*** Given information Section Begins ***

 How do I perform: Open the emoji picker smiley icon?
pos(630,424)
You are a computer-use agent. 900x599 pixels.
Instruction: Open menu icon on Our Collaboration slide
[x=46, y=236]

*** Given information Section Ends ***

= Task directions =
Please restate each record exactly as it reads.

= Result =
 How do I perform: Open the emoji picker smiley icon?
pos(630,424)
You are a computer-use agent. 900x599 pixels.
Instruction: Open menu icon on Our Collaboration slide
[x=46, y=236]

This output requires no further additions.